◆ **Task goal**:
Your output should be every line below, copied exactly.

------ Material for the task ------

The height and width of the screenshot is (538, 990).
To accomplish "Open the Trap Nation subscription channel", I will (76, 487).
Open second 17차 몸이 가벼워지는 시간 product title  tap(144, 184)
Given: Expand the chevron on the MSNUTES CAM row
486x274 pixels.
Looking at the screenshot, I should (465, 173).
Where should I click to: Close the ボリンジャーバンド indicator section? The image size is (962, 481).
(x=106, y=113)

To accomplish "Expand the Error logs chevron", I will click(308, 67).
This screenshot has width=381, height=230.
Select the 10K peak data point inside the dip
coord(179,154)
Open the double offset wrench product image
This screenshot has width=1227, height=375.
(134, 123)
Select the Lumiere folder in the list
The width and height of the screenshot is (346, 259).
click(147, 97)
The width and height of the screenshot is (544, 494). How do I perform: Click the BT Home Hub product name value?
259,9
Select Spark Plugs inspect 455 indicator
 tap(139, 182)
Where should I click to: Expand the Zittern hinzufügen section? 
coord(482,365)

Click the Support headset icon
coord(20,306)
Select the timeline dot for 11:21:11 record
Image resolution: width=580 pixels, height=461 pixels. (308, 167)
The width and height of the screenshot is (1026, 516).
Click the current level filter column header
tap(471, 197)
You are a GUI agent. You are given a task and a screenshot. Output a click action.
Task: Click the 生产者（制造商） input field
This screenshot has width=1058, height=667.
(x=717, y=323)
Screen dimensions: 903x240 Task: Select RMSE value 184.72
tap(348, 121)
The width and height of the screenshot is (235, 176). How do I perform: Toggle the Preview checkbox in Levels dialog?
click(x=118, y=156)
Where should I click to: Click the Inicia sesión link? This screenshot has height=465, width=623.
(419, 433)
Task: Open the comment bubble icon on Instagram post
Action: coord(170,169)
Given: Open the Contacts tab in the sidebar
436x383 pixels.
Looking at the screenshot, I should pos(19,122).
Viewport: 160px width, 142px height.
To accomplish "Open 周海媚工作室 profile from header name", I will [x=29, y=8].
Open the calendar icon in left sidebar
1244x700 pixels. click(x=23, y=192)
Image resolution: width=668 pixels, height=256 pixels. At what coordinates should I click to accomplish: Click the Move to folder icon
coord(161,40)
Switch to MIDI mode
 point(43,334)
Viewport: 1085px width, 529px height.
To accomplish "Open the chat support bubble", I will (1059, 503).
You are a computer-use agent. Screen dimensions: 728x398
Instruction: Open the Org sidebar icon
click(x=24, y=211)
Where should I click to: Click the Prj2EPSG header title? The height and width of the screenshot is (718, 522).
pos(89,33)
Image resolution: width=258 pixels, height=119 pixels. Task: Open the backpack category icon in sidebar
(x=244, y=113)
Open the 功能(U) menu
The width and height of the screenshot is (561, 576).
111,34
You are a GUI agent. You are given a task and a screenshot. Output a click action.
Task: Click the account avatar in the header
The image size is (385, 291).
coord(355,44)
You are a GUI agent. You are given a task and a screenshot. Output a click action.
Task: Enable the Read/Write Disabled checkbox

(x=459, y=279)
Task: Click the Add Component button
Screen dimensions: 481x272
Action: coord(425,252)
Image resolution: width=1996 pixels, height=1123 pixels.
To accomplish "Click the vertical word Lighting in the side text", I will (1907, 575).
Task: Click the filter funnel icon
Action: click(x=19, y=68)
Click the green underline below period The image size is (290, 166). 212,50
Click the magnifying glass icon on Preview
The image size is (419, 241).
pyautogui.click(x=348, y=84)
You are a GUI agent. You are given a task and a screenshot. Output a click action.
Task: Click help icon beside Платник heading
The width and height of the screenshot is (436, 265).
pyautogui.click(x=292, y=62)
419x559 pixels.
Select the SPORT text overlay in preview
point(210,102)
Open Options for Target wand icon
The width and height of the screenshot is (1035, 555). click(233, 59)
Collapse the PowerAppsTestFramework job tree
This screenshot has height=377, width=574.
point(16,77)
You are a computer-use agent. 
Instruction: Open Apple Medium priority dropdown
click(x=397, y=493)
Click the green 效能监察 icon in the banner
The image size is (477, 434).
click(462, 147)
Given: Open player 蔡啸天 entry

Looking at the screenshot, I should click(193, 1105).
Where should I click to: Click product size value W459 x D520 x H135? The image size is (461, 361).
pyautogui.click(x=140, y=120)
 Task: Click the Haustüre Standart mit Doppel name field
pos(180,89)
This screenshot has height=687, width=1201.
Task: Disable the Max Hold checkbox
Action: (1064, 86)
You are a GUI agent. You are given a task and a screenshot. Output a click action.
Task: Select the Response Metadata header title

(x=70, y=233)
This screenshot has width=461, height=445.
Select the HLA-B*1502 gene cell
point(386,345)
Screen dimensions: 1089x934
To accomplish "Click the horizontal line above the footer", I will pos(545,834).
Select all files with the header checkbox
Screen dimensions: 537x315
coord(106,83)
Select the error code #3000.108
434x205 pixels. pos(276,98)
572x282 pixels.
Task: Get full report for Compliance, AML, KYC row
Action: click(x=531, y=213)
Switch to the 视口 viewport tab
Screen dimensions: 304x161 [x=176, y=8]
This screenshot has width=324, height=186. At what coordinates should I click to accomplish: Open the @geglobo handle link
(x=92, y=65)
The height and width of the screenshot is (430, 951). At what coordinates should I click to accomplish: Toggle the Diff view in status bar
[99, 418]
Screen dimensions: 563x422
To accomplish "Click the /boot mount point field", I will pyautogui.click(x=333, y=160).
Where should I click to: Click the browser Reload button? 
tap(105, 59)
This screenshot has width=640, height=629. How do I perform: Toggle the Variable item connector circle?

------

◆ **Output**:
The height and width of the screenshot is (538, 990).
To accomplish "Open the Trap Nation subscription channel", I will (76, 487).
Open second 17차 몸이 가벼워지는 시간 product title  tap(144, 184)
Given: Expand the chevron on the MSNUTES CAM row
486x274 pixels.
Looking at the screenshot, I should (465, 173).
Where should I click to: Close the ボリンジャーバンド indicator section? The image size is (962, 481).
(x=106, y=113)

To accomplish "Expand the Error logs chevron", I will click(308, 67).
This screenshot has width=381, height=230.
Select the 10K peak data point inside the dip
coord(179,154)
Open the double offset wrench product image
This screenshot has width=1227, height=375.
(134, 123)
Select the Lumiere folder in the list
The width and height of the screenshot is (346, 259).
click(147, 97)
The width and height of the screenshot is (544, 494). How do I perform: Click the BT Home Hub product name value?
259,9
Select Spark Plugs inspect 455 indicator
 tap(139, 182)
Where should I click to: Expand the Zittern hinzufügen section? 
coord(482,365)

Click the Support headset icon
coord(20,306)
Select the timeline dot for 11:21:11 record
Image resolution: width=580 pixels, height=461 pixels. (308, 167)
The width and height of the screenshot is (1026, 516).
Click the current level filter column header
tap(471, 197)
You are a GUI agent. You are given a task and a screenshot. Output a click action.
Task: Click the 生产者（制造商） input field
This screenshot has width=1058, height=667.
(x=717, y=323)
Screen dimensions: 903x240 Task: Select RMSE value 184.72
tap(348, 121)
The width and height of the screenshot is (235, 176). How do I perform: Toggle the Preview checkbox in Levels dialog?
click(x=118, y=156)
Where should I click to: Click the Inicia sesión link? This screenshot has height=465, width=623.
(419, 433)
Task: Open the comment bubble icon on Instagram post
Action: coord(170,169)
Given: Open the Contacts tab in the sidebar
436x383 pixels.
Looking at the screenshot, I should pos(19,122).
Viewport: 160px width, 142px height.
To accomplish "Open 周海媚工作室 profile from header name", I will [x=29, y=8].
Open the calendar icon in left sidebar
1244x700 pixels. click(x=23, y=192)
Image resolution: width=668 pixels, height=256 pixels. At what coordinates should I click to accomplish: Click the Move to folder icon
coord(161,40)
Switch to MIDI mode
 point(43,334)
Viewport: 1085px width, 529px height.
To accomplish "Open the chat support bubble", I will (1059, 503).
You are a computer-use agent. Screen dimensions: 728x398
Instruction: Open the Org sidebar icon
click(x=24, y=211)
Where should I click to: Click the Prj2EPSG header title? The height and width of the screenshot is (718, 522).
pos(89,33)
Image resolution: width=258 pixels, height=119 pixels. Task: Open the backpack category icon in sidebar
(x=244, y=113)
Open the 功能(U) menu
The width and height of the screenshot is (561, 576).
111,34
You are a GUI agent. You are given a task and a screenshot. Output a click action.
Task: Click the account avatar in the header
The image size is (385, 291).
coord(355,44)
You are a GUI agent. You are given a task and a screenshot. Output a click action.
Task: Enable the Read/Write Disabled checkbox

(x=459, y=279)
Task: Click the Add Component button
Screen dimensions: 481x272
Action: coord(425,252)
Image resolution: width=1996 pixels, height=1123 pixels.
To accomplish "Click the vertical word Lighting in the side text", I will (1907, 575).
Task: Click the filter funnel icon
Action: click(x=19, y=68)
Click the green underline below period The image size is (290, 166). 212,50
Click the magnifying glass icon on Preview
The image size is (419, 241).
pyautogui.click(x=348, y=84)
You are a GUI agent. You are given a task and a screenshot. Output a click action.
Task: Click help icon beside Платник heading
The width and height of the screenshot is (436, 265).
pyautogui.click(x=292, y=62)
419x559 pixels.
Select the SPORT text overlay in preview
point(210,102)
Open Options for Target wand icon
The width and height of the screenshot is (1035, 555). click(233, 59)
Collapse the PowerAppsTestFramework job tree
This screenshot has height=377, width=574.
point(16,77)
You are a computer-use agent. 
Instruction: Open Apple Medium priority dropdown
click(x=397, y=493)
Click the green 效能监察 icon in the banner
The image size is (477, 434).
click(462, 147)
Given: Open player 蔡啸天 entry

Looking at the screenshot, I should click(193, 1105).
Where should I click to: Click product size value W459 x D520 x H135? The image size is (461, 361).
pyautogui.click(x=140, y=120)
 Task: Click the Haustüre Standart mit Doppel name field
pos(180,89)
This screenshot has height=687, width=1201.
Task: Disable the Max Hold checkbox
Action: (1064, 86)
You are a GUI agent. You are given a task and a screenshot. Output a click action.
Task: Select the Response Metadata header title

(x=70, y=233)
This screenshot has width=461, height=445.
Select the HLA-B*1502 gene cell
point(386,345)
Screen dimensions: 1089x934
To accomplish "Click the horizontal line above the footer", I will pos(545,834).
Select all files with the header checkbox
Screen dimensions: 537x315
coord(106,83)
Select the error code #3000.108
434x205 pixels. pos(276,98)
572x282 pixels.
Task: Get full report for Compliance, AML, KYC row
Action: click(x=531, y=213)
Switch to the 视口 viewport tab
Screen dimensions: 304x161 [x=176, y=8]
This screenshot has width=324, height=186. At what coordinates should I click to accomplish: Open the @geglobo handle link
(x=92, y=65)
The height and width of the screenshot is (430, 951). At what coordinates should I click to accomplish: Toggle the Diff view in status bar
[99, 418]
Screen dimensions: 563x422
To accomplish "Click the /boot mount point field", I will pyautogui.click(x=333, y=160).
Where should I click to: Click the browser Reload button? 
tap(105, 59)
This screenshot has width=640, height=629. How do I perform: Toggle the Variable item connector circle?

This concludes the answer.